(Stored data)
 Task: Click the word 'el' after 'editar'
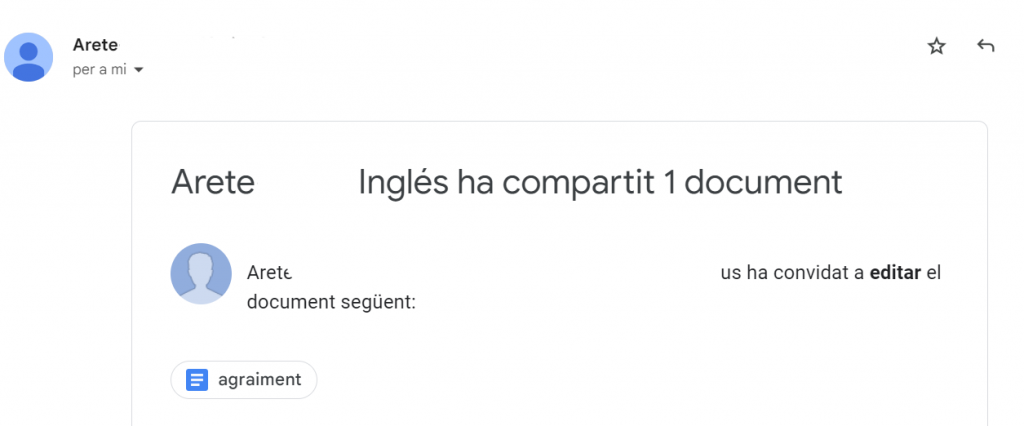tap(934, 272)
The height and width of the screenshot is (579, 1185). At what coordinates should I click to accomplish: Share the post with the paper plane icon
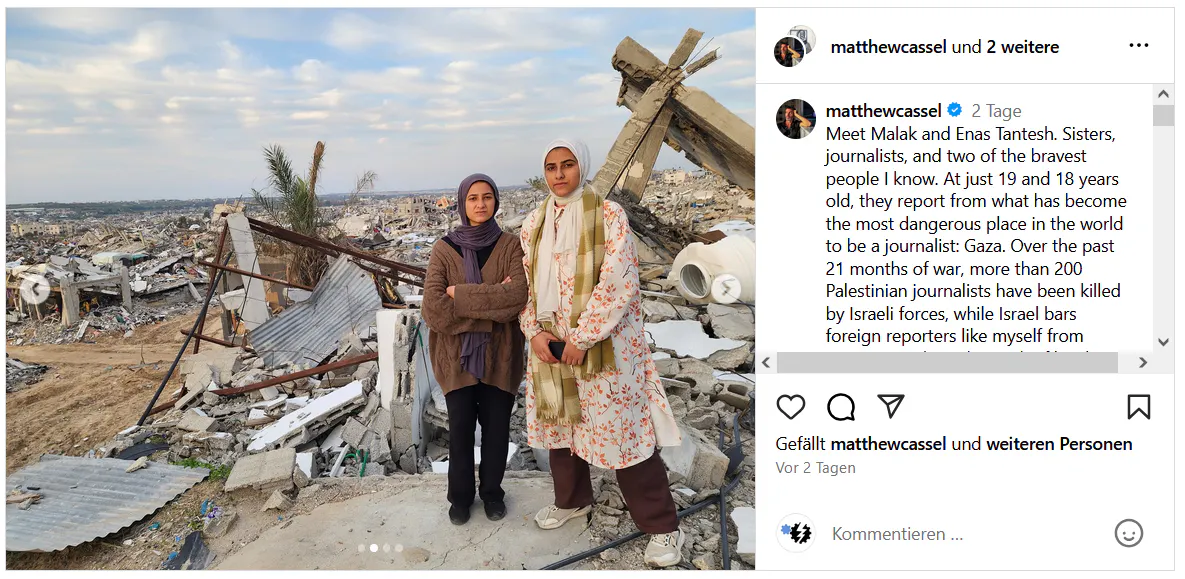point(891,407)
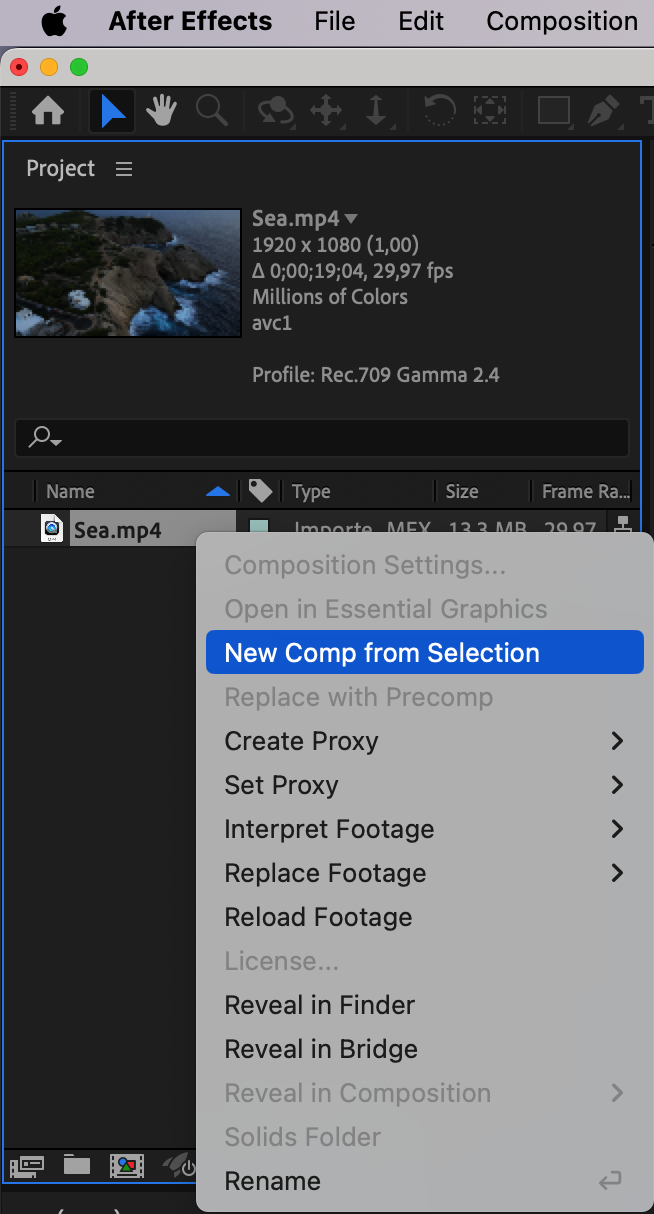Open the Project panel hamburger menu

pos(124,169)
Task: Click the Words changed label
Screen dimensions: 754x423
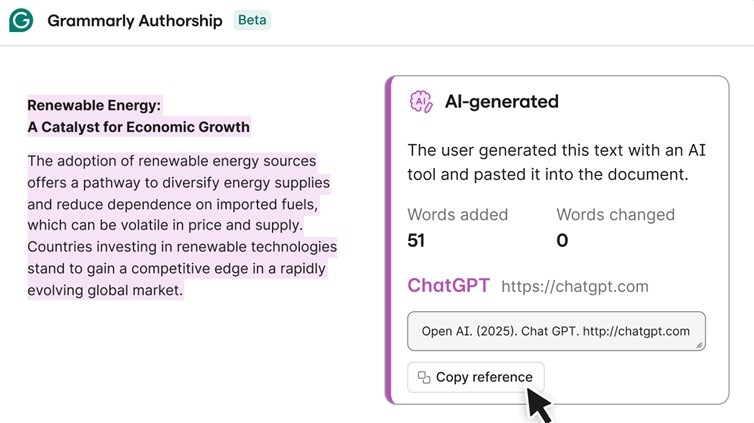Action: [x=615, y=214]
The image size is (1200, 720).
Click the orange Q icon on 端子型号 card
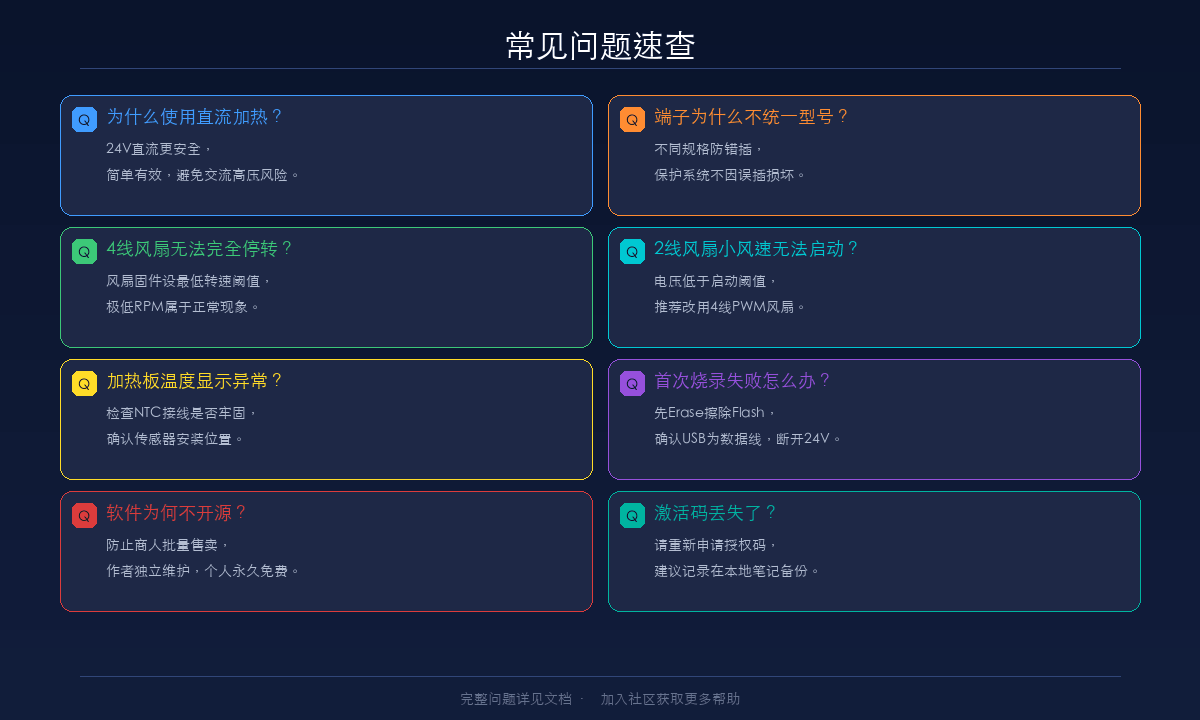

[ACTION ITEM]:
Could every record be given again exactly, with its pictures left out?

[RESPONSE TO THIS TASK]:
 Task: Click the word 'el' after 'editar'
tap(934, 272)
The height and width of the screenshot is (579, 1185). At what coordinates should I click to accomplish: Share the post with the paper plane icon
point(891,407)
Open the Project panel hamburger menu

pos(124,169)
Task: Click the Words changed label
Screen dimensions: 754x423
Action: [x=615, y=214]
The image size is (1200, 720).
Click the orange Q icon on 端子型号 card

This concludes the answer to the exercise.